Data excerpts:
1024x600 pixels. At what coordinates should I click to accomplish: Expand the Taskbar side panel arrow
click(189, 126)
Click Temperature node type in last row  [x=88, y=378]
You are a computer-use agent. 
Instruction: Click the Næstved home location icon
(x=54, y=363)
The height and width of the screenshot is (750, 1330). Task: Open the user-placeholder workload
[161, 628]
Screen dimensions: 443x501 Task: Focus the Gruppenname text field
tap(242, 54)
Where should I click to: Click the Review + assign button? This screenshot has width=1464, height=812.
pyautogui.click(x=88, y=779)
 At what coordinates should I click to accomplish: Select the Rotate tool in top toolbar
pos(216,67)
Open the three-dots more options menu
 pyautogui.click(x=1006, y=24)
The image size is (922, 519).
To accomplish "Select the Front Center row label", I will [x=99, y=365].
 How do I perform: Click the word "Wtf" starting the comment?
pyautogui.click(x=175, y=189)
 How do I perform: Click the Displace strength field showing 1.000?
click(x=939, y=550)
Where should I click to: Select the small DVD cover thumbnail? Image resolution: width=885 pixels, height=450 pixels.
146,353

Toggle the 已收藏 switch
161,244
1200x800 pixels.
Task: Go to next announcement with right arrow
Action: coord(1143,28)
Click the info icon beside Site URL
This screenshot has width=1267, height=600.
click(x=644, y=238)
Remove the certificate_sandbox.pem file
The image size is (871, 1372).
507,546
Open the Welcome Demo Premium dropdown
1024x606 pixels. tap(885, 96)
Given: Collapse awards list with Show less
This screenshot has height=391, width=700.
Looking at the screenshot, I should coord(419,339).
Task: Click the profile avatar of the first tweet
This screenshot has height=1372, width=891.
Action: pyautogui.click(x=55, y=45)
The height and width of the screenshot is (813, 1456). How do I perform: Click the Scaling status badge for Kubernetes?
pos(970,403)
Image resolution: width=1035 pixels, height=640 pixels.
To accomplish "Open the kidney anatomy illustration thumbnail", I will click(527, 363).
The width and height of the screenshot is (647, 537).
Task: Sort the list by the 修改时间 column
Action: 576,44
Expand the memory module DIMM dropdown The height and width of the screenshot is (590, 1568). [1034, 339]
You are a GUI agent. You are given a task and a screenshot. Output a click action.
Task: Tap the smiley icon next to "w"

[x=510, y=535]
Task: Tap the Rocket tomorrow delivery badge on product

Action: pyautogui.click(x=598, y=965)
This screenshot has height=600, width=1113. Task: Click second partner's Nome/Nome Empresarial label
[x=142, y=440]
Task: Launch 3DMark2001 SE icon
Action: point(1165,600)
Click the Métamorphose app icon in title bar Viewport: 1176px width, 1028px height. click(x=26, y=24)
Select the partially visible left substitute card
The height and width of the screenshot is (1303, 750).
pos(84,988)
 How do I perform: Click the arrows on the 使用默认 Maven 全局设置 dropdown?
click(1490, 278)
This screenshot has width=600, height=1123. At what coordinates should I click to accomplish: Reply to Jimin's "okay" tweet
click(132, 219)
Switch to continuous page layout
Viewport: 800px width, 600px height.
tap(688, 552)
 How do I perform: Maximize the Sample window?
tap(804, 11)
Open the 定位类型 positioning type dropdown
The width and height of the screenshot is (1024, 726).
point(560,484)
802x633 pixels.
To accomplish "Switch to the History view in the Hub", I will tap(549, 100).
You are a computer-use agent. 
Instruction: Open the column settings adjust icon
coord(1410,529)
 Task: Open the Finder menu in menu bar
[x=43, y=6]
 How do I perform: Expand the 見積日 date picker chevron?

What the task requires: Beginning with the first line above, transcribe all of the data exactly.

Solution to this problem:
1024x600 pixels. At what coordinates should I click to accomplish: Expand the Taskbar side panel arrow
click(189, 126)
Click Temperature node type in last row  [x=88, y=378]
You are a computer-use agent. 
Instruction: Click the Næstved home location icon
(x=54, y=363)
The height and width of the screenshot is (750, 1330). Task: Open the user-placeholder workload
[161, 628]
Screen dimensions: 443x501 Task: Focus the Gruppenname text field
tap(242, 54)
Where should I click to: Click the Review + assign button? This screenshot has width=1464, height=812.
pyautogui.click(x=88, y=779)
 At what coordinates should I click to accomplish: Select the Rotate tool in top toolbar
pos(216,67)
Open the three-dots more options menu
 pyautogui.click(x=1006, y=24)
The image size is (922, 519).
To accomplish "Select the Front Center row label", I will [x=99, y=365].
 How do I perform: Click the word "Wtf" starting the comment?
pyautogui.click(x=175, y=189)
 How do I perform: Click the Displace strength field showing 1.000?
click(x=939, y=550)
Where should I click to: Select the small DVD cover thumbnail? Image resolution: width=885 pixels, height=450 pixels.
146,353

Toggle the 已收藏 switch
161,244
1200x800 pixels.
Task: Go to next announcement with right arrow
Action: coord(1143,28)
Click the info icon beside Site URL
This screenshot has width=1267, height=600.
click(x=644, y=238)
Remove the certificate_sandbox.pem file
The image size is (871, 1372).
507,546
Open the Welcome Demo Premium dropdown
1024x606 pixels. tap(885, 96)
Given: Collapse awards list with Show less
This screenshot has height=391, width=700.
Looking at the screenshot, I should coord(419,339).
Task: Click the profile avatar of the first tweet
This screenshot has height=1372, width=891.
Action: pyautogui.click(x=55, y=45)
The height and width of the screenshot is (813, 1456). How do I perform: Click the Scaling status badge for Kubernetes?
pos(970,403)
Image resolution: width=1035 pixels, height=640 pixels.
To accomplish "Open the kidney anatomy illustration thumbnail", I will click(527, 363).
The width and height of the screenshot is (647, 537).
Task: Sort the list by the 修改时间 column
Action: 576,44
Expand the memory module DIMM dropdown The height and width of the screenshot is (590, 1568). [1034, 339]
You are a GUI agent. You are given a task and a screenshot. Output a click action.
Task: Tap the smiley icon next to "w"

[x=510, y=535]
Task: Tap the Rocket tomorrow delivery badge on product

Action: pyautogui.click(x=598, y=965)
This screenshot has height=600, width=1113. Task: Click second partner's Nome/Nome Empresarial label
[x=142, y=440]
Task: Launch 3DMark2001 SE icon
Action: point(1165,600)
Click the Métamorphose app icon in title bar Viewport: 1176px width, 1028px height. click(x=26, y=24)
Select the partially visible left substitute card
The height and width of the screenshot is (1303, 750).
pos(84,988)
 How do I perform: Click the arrows on the 使用默认 Maven 全局设置 dropdown?
click(1490, 278)
This screenshot has width=600, height=1123. At what coordinates should I click to accomplish: Reply to Jimin's "okay" tweet
click(132, 219)
Switch to continuous page layout
Viewport: 800px width, 600px height.
tap(688, 552)
 How do I perform: Maximize the Sample window?
tap(804, 11)
Open the 定位类型 positioning type dropdown
The width and height of the screenshot is (1024, 726).
point(560,484)
802x633 pixels.
To accomplish "Switch to the History view in the Hub", I will tap(549, 100).
You are a computer-use agent. 
Instruction: Open the column settings adjust icon
coord(1410,529)
 Task: Open the Finder menu in menu bar
[x=43, y=6]
 How do I perform: Expand the 見積日 date picker chevron?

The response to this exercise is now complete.